◆ PROBLEM: Report back every line below that carries the word "computer".

◆ RECORDS PROVIDED:
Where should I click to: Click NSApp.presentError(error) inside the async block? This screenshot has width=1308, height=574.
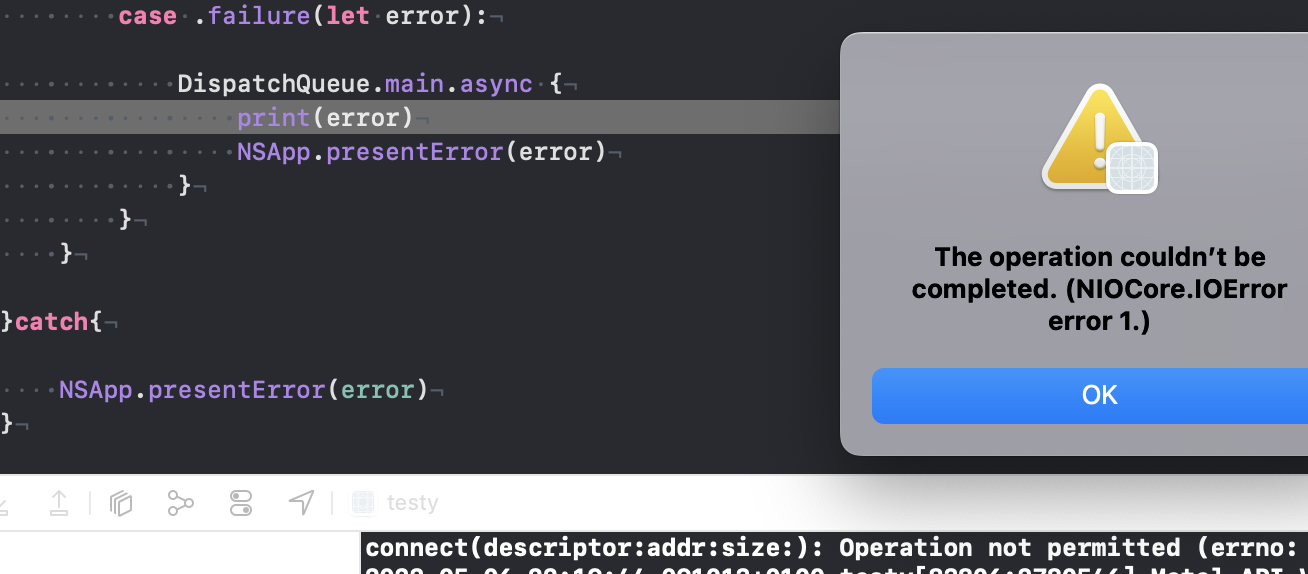click(x=421, y=152)
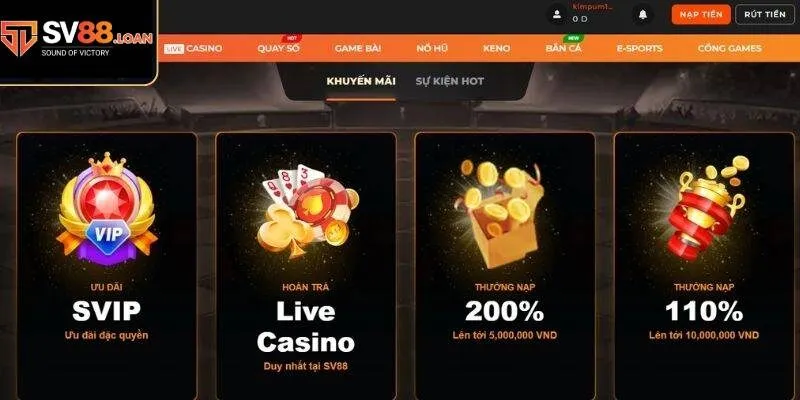Click the VIP crown badge icon
Screen dimensions: 800x400
107,209
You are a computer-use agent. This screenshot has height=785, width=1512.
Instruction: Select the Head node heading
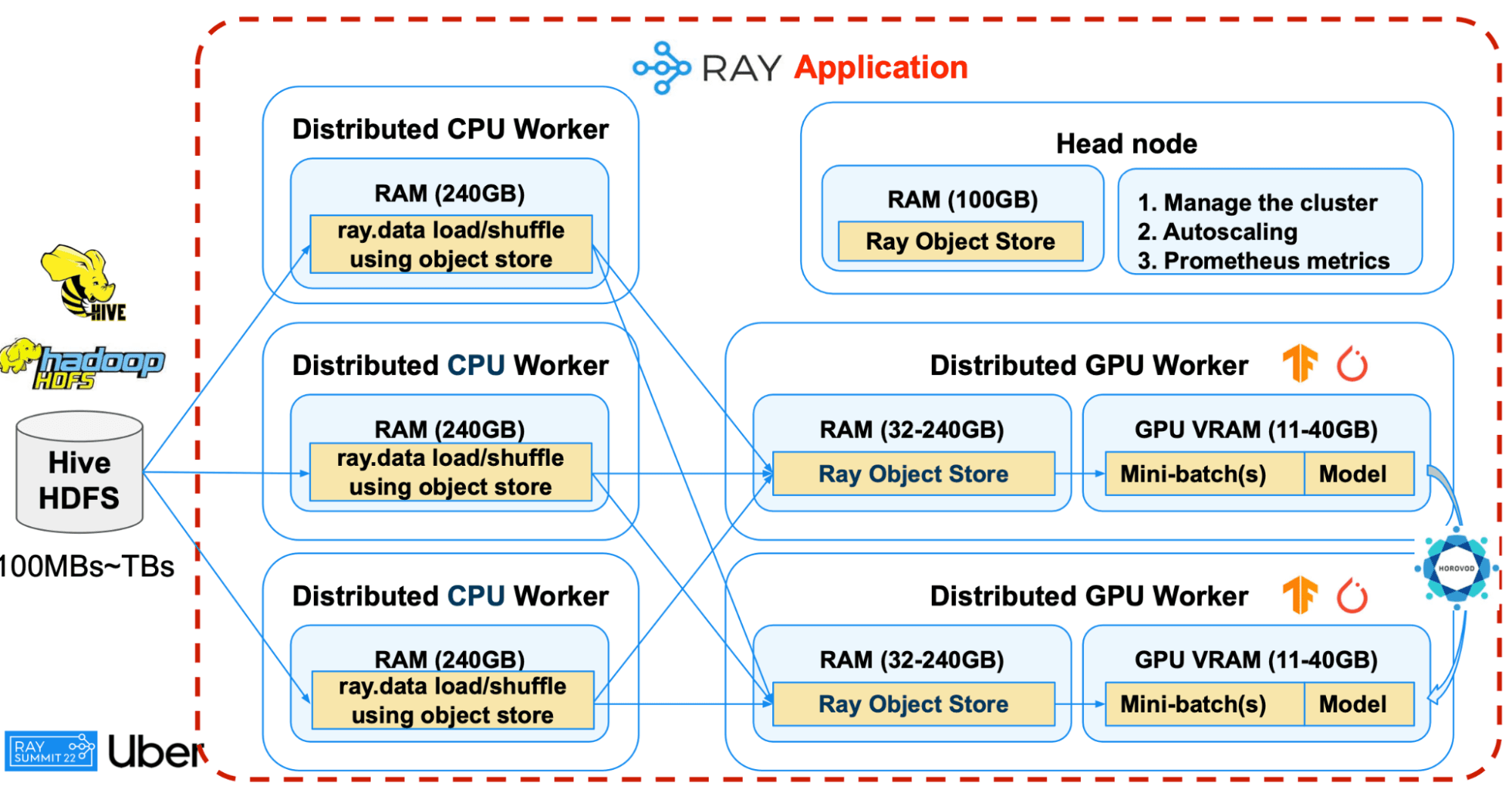[1126, 144]
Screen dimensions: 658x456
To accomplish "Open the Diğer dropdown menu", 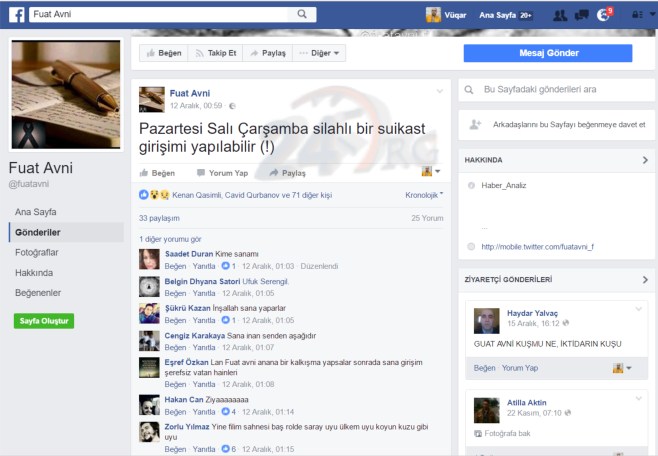I will [320, 53].
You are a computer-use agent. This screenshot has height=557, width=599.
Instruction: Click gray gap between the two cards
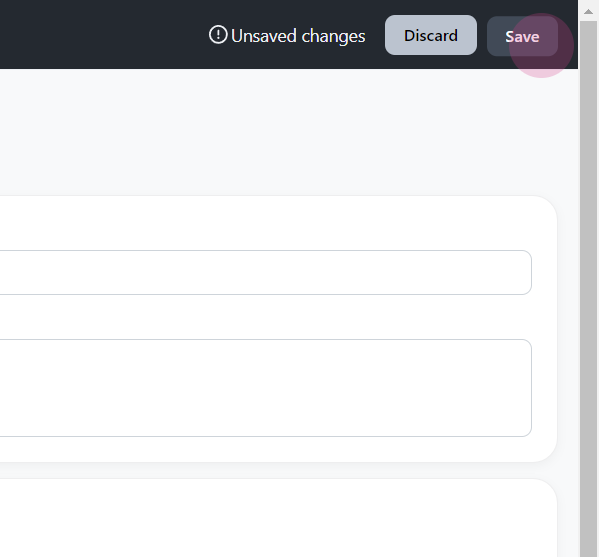pos(277,471)
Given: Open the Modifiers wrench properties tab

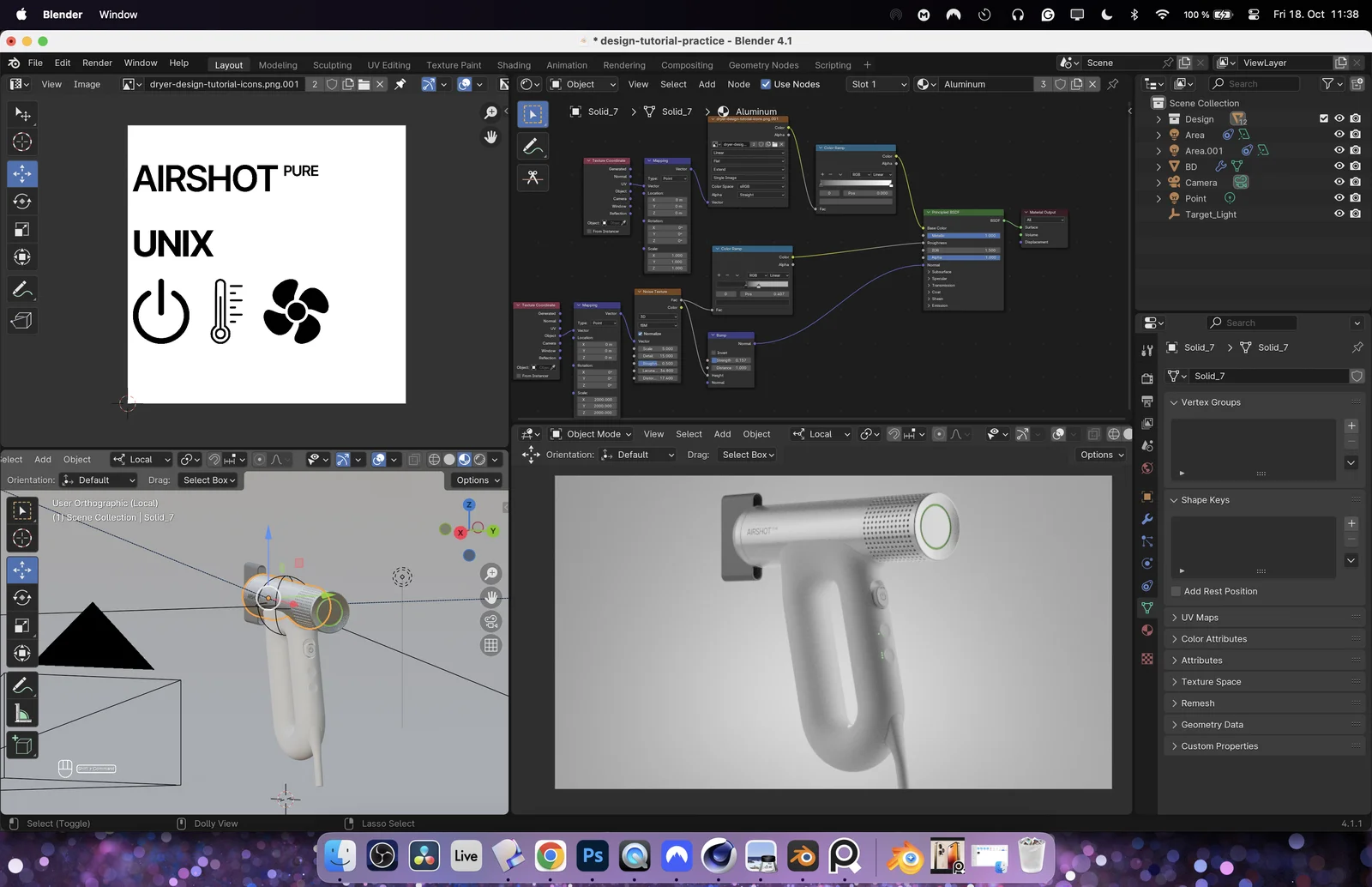Looking at the screenshot, I should click(x=1147, y=519).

◆ TASK RESULT:
You are a computer-use agent. This screenshot has height=785, width=1512.
You are a computer-use agent. This screenshot has height=557, width=599.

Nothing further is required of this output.